> [What to work on]
(a) Reproduce the passage of the Donovan v. State opinion between "McFadden, Presiding Judge." and "filed this appeal.", inclusive.
(b) Continue the Donovan v. State opinion from the point where the excerpt stops.

Court of Appeals of Georgia, Fifth Division
Jan 31, 2022
362 Ga. App. 408 (Ga. Ct. App. 2022)

Opinion

A21A1407

01-31-2022

DONOVAN v. The STATE.

Frances C. Kuo, Lawrenceville, for Appellant. Dixon A. Lackey, Herbert McIntosh Poston Jr., for Appellee.


Frances C. Kuo, Lawrenceville, for Appellant.

Dixon A. Lackey, Herbert McIntosh Poston Jr., for Appellee.

McFadden, Presiding Judge. After a jury trial, John Patrick Donovan was convicted of two counts of felony cargo theft for stealing a semitrailer and its contents. See OCGA § 16-8-22 (b) (1). The trial court permitted Donovan to represent himself in post-conviction proceedings and, acting pro se, Donovan filed an unsuccessful motion to modify his sentence and represented himself in proceedings related to a motion for new trial previously filed by counsel. The trial court denied the motion for new trial and Donovan, now represented by counsel, filed this appeal.

As detailed below, we find no merit in Donovan's argument that the trial court lacked jurisdiction to rule on his motion for new trial. But we agree with Donovan that he did not validly elect to represent himself in post-conviction proceedings. So we vacate the order denying Donovan's motion to modify his sentence and the order denying his motion for new trial, which the trial court entered while Donovan was representing himself in post-conviction proceedings, and we remand this case to the trial court for the post-conviction process to "start anew." Allen v. Daker , 311 Ga. 485, 505 (4), 858 S.E.2d 731 (2021).

> [Stored data]
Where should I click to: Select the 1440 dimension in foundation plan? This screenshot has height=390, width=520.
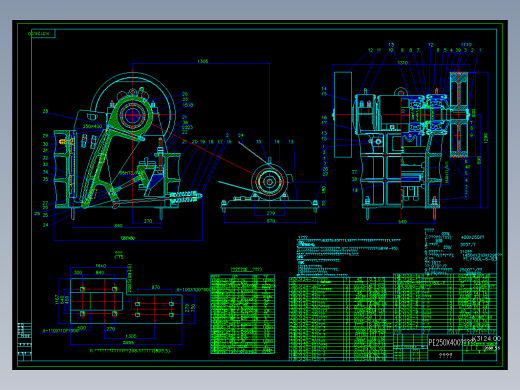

> [Answers for this exercise]
(a)
McFadden, Presiding Judge. After a jury trial, John Patrick Donovan was convicted of two counts of felony cargo theft for stealing a semitrailer and its contents. See OCGA § 16-8-22 (b) (1). The trial court permitted Donovan to represent himself in post-conviction proceedings and, acting pro se, Donovan filed an unsuccessful motion to modify his sentence and represented himself in proceedings related to a motion for new trial previously filed by counsel. The trial court denied the motion for new trial and Donovan, now represented by counsel, filed this appeal.

(b)
Given this disposition, we do not address Donovan's remaining claims of error.

1. Trial court's jurisdiction to consider motion for new trial.

Donovan argues that the trial court lacked jurisdiction to rule on his motion for new trial. He asserts that the trial court was divested of jurisdiction when, on October 28, 2019, Donovan filed a notice of appeal from the trial court's order denying his pro se motion to modify his sentence. But the record shows that Donovan's motion for new trial was pending when Donovan filed the notice of appeal from the order denying the motion to modify his sentence; the motion for new trial was filed prematurely on November 16, 2018 and ripened on December 7, 2018, when the trial court entered the judgment of conviction and sentence. See Southall v. State , 300 Ga. 462, 465-466 (1), 796 S.E.2d 261 (2017).

When a "motion for new trial is pending, any notice of appeal to an appellate court has not yet ripened, and absent an applicable exception such as an interlocutory appeal provided in OCGA § 5-6-34 (b), any appeal must be dismissed." Jackson v. State , 310 Ga. 224, 226 (1), 850 S.E.2d 131 (2020) (citation and punctuation omitted). For this reason, the notice of appeal that Donovan filed while his motion for new trial was pending did not divest the trial court of jurisdiction to rule on the motion for new trial.

2. Donovan's election to represent himself in post-conviction proceedings.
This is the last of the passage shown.